Martin McDonagh’s “The Beauty Queen” is a psychological drama about the relations between an aged mother and her daughter. An Irish borough. Nobody wants to stay in a quiet but boring settlement - some seeks fortune in England or America, others suffer from everyday routine. An old woman scares stiff to stay alone while her daughter strives to live in America together with her sweetheart. It is so crucial for both… Where can this utmost tense conflict lead?A Lithuanian stage director Linas Marijus Zaikauskas presents this strained history and universal theme to the Batumi audience.
A woman and a man, Gloria and Ben. Ben kidnapped Gloria and dragged her into his lair. Yes, into his lair, as if Ben is a tiger and Gloria - his prey.Likewise, the title of Murray Schisgal’s two-character play, directed by Keti Dolidze on the “New Stage” in Batumi, is – “The Tiger”. The play touches upon numerous problems typical to the global world. We are leaving unanswered the question who will turn out to the real “tiger”.
The stage-director Nugzar Gachava revives Nodar Dumbadze’s world full of unique sorrow and humour. Tbilisi. An “Italian” – common yard in 1937. A Georgian-Armenian family. Vanichka is an Armenian man and his wife Aneta – is a Georgian woman. Aniko is their neighbor taking care of a small son alone. Repression suffers Aniko as well and she is sent to exile. Her last cry is to Vanichka, her neighbor, begging to take the son to her parents in Khoni.The performance tells about the subsequent events as to what will happen in 12 years’ time, what kind of Mitusha will return to Tbilisi and what new adventure awaits the young man.
A one-act tragicomedy “God of Carnage” is a widely acclaimed play written by Yasmina Reza, transformed by the Georgian director Giorgi Shalutashvili into the Georgian reality. Two families, two couples are introduced through the conflict between their sons.

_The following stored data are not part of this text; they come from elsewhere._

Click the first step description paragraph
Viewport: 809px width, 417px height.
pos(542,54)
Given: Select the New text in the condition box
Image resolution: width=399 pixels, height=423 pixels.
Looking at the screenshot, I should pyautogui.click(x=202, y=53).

The 11-year-old schoolchildren quarrelled and now it is up to their parents to solve the disagreement. “I believe in the God of carnage, god of carnage has always ruled the world” – says one of the protagonists. It has the justification – the children’s quarrel will turn into a tense and neurotic conflict between their “civilized” parents. How? Why? For what reason? Maybe because the god of carnage is indeed the eternal problem of humanity? On the other hand, maybe, although we know or, pretend to know that war is a great tragedy, are still at war with one another. Here is when the complete absurdity begins. . .

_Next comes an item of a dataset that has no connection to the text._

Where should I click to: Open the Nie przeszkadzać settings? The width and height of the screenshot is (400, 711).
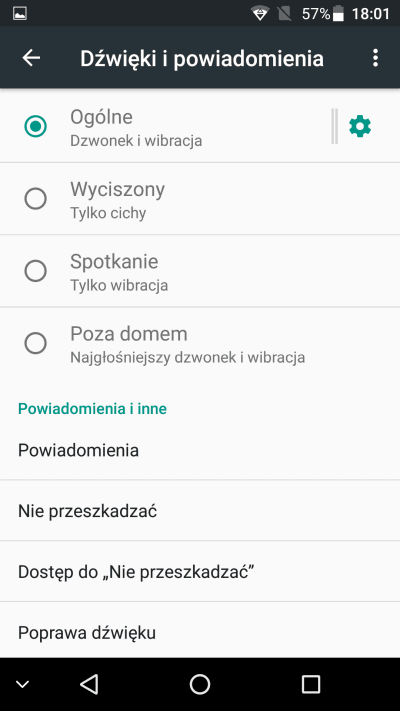point(200,511)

The Golden Age of Georgia – the epoch of Queen Tamar’s reign. Amir of amirs Abbusalan summons several members of the majority from the royal court. A tense conversation takes place within a closed chamber; who will be brought to Tamar as a husband – banished Yuri Bogolubsky or a Greek Comnenos? In fact, it is an inter-political mercenary dialogue between the party members that is joined at the end of the play by the minority members as well. What will their resolution be? This is the story toled by the dramatist Guram Batiashvili and the director Zurab Sikharulidze at the new stage in Batumi.
Edvard Radzinsky’s “How to Murder a Man” deals with a complex and dramatic story of a man and a woman presented to the audience of the “New Stage” in Batumi in an interpretation by a famous Georgian stage-director Giorgi Margvelashvili.